**Work to be completed**
Your task is to transcribe exactly, and only, the lines running from the one with "Click the Roy Albert account name" to the end of the listing below, inclusive, with every picture left out.

————

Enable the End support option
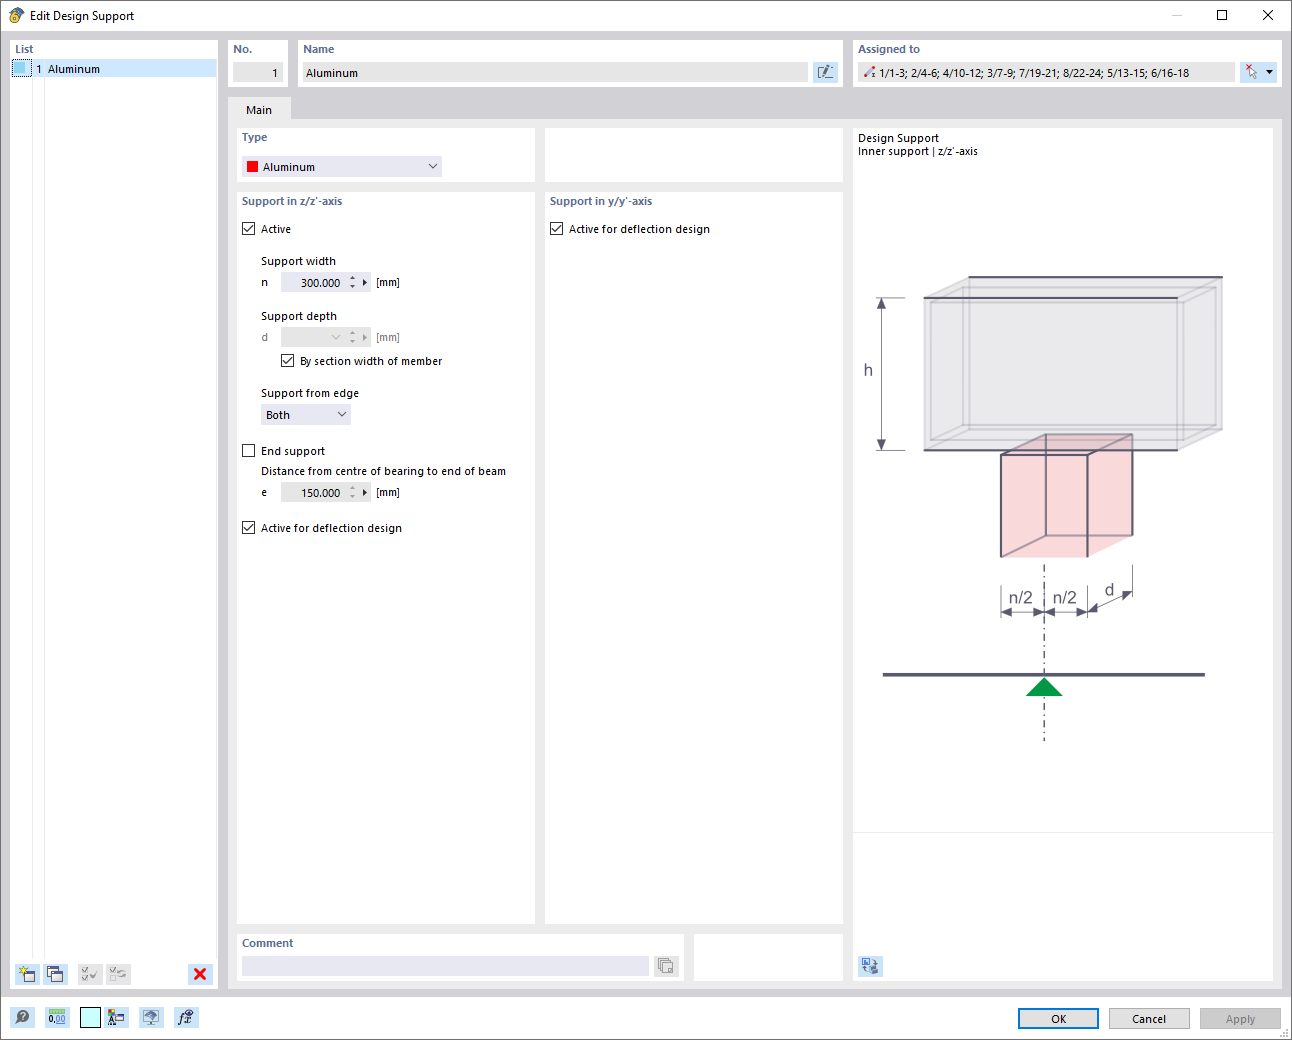 248,450
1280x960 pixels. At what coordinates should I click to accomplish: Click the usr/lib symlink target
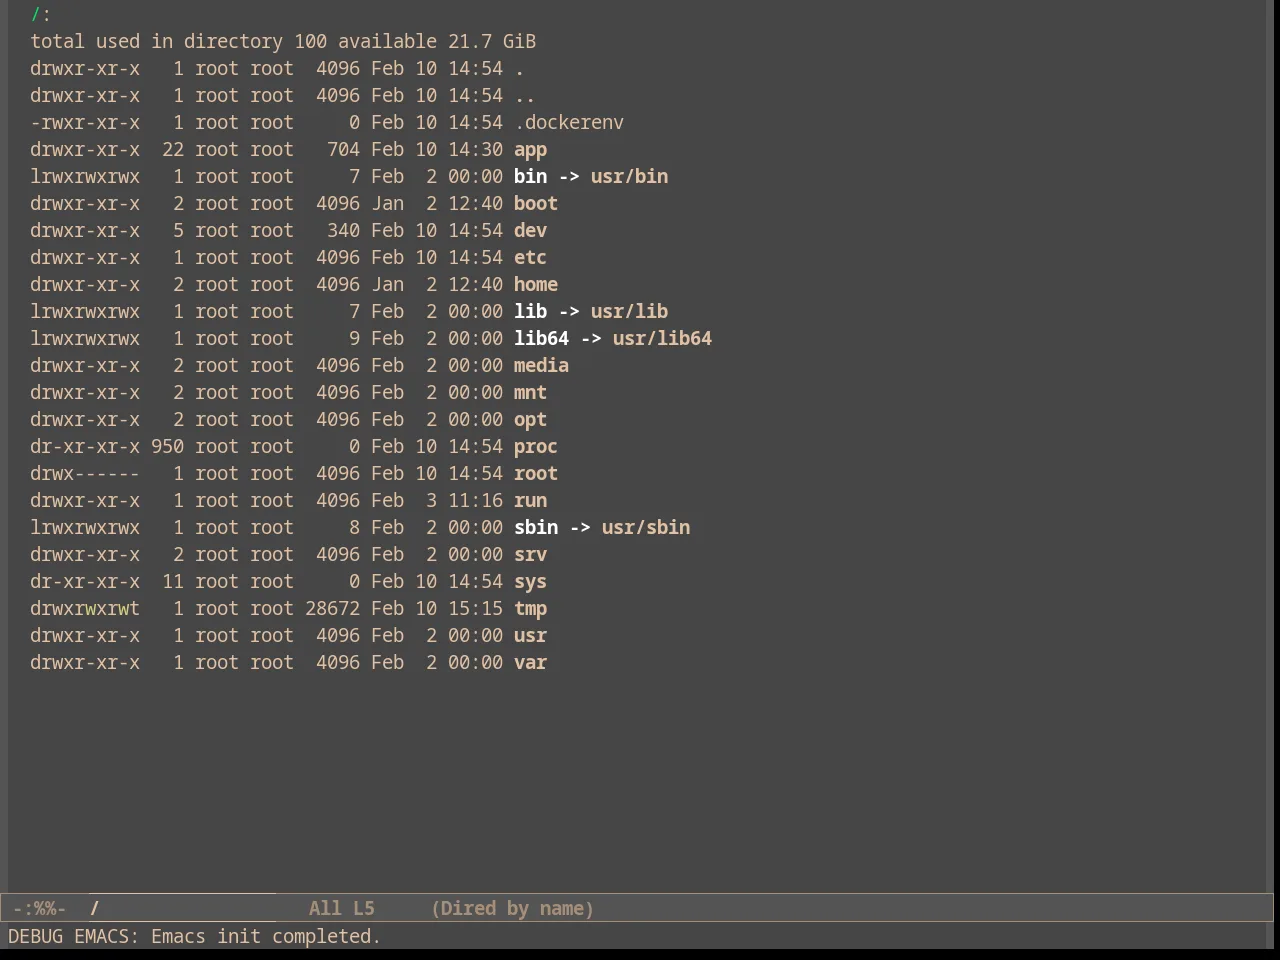629,312
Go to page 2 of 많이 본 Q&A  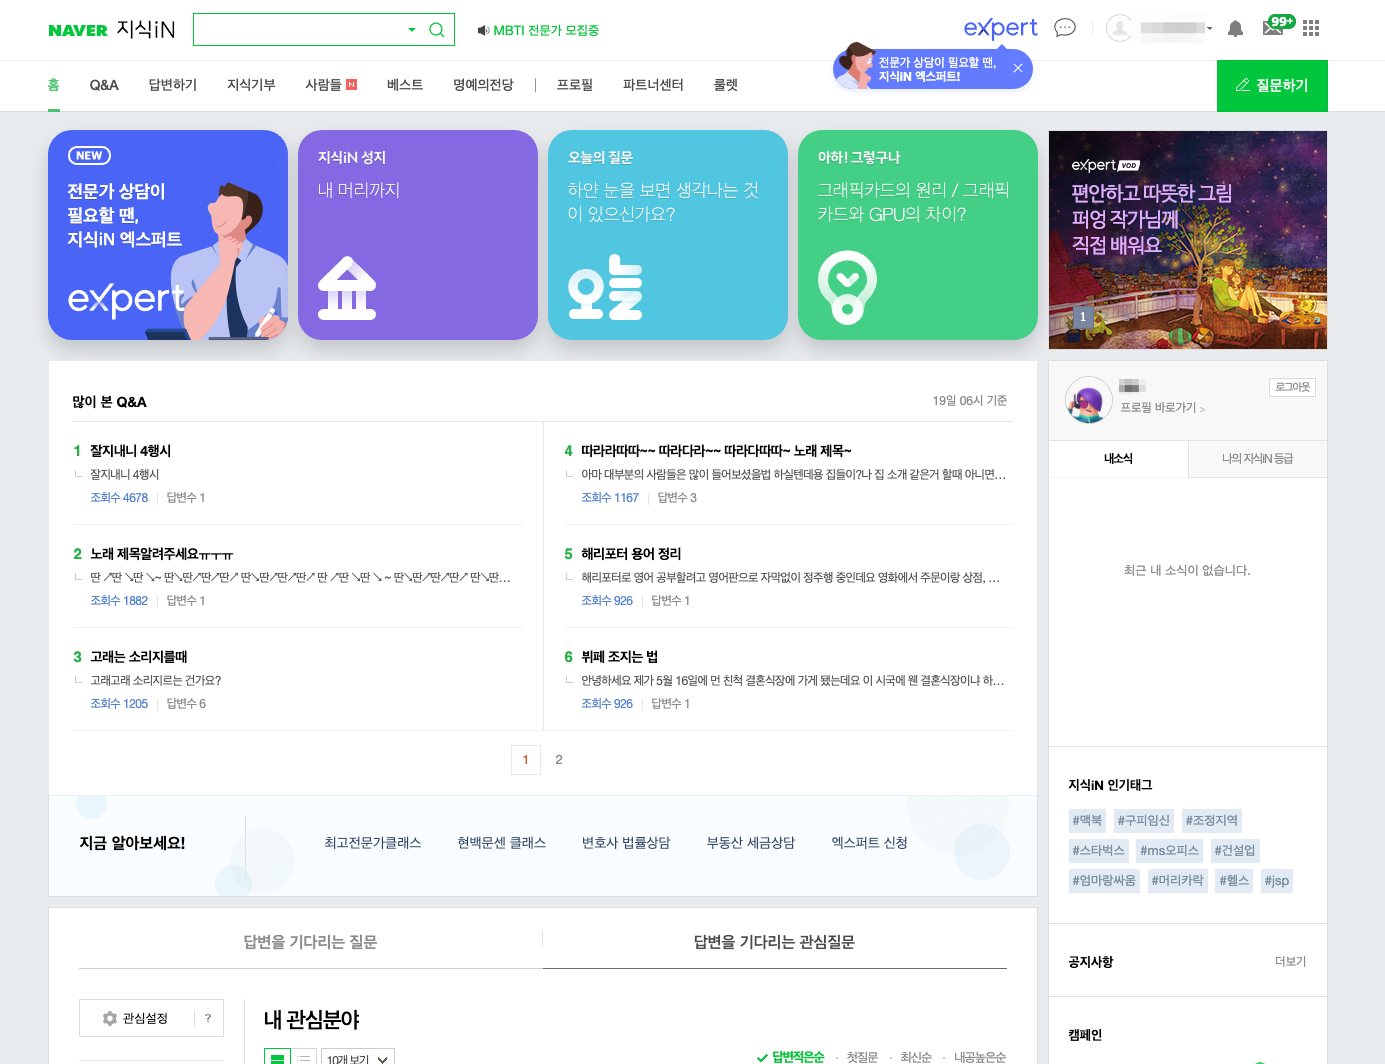(559, 760)
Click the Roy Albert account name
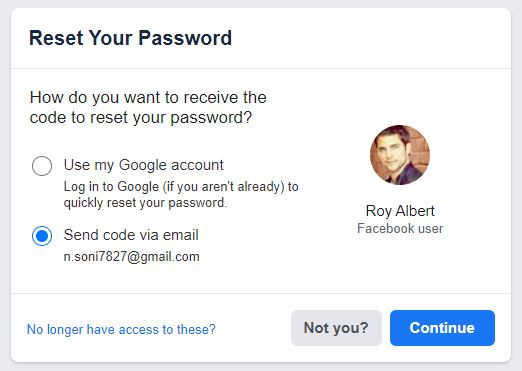522x371 pixels. (x=400, y=211)
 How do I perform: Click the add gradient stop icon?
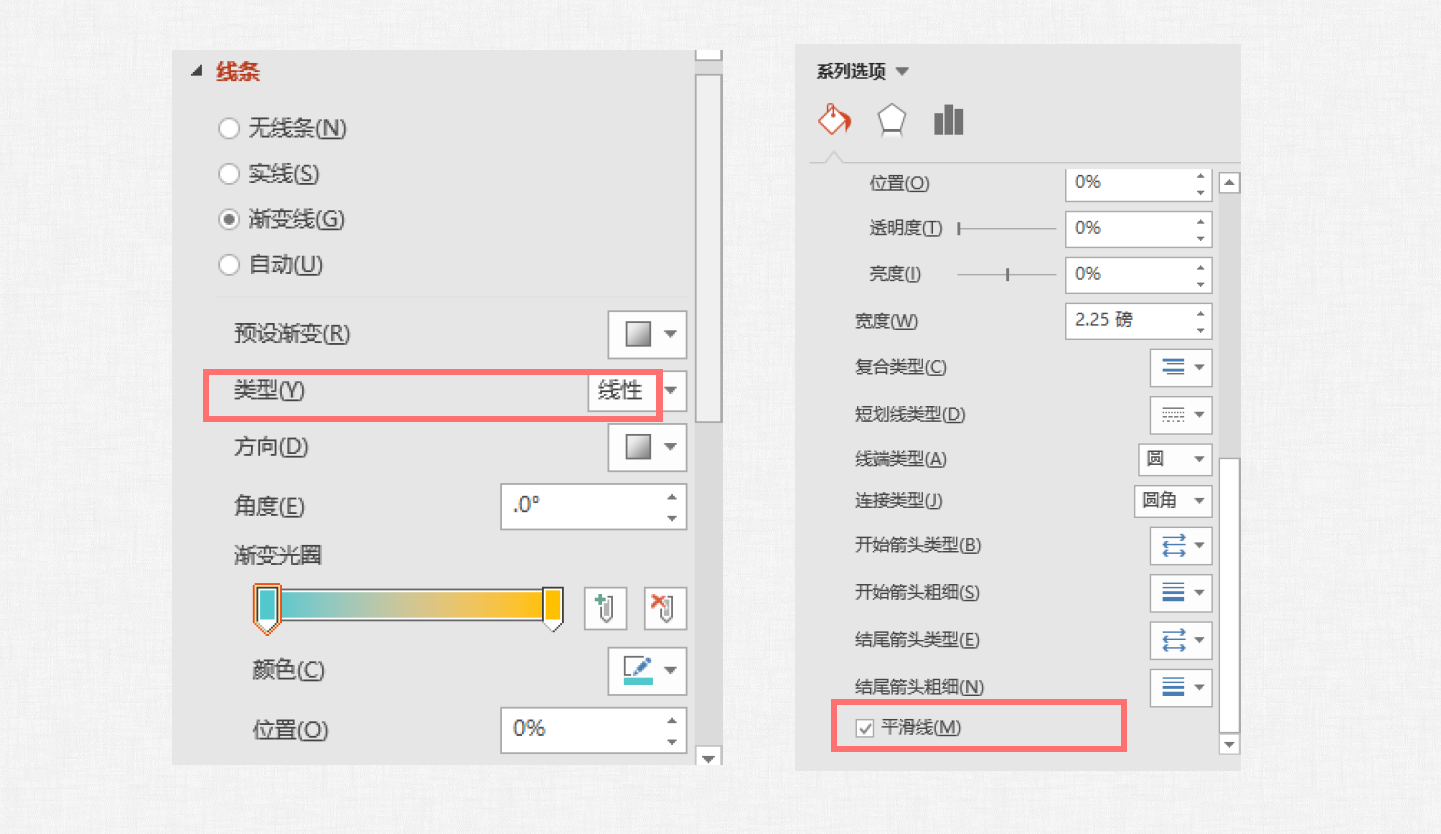(605, 609)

————

**Reply to the exercise**
Click the Roy Albert account name
522x371 pixels. (x=400, y=211)
 How do I perform: Click the add gradient stop icon?
(605, 609)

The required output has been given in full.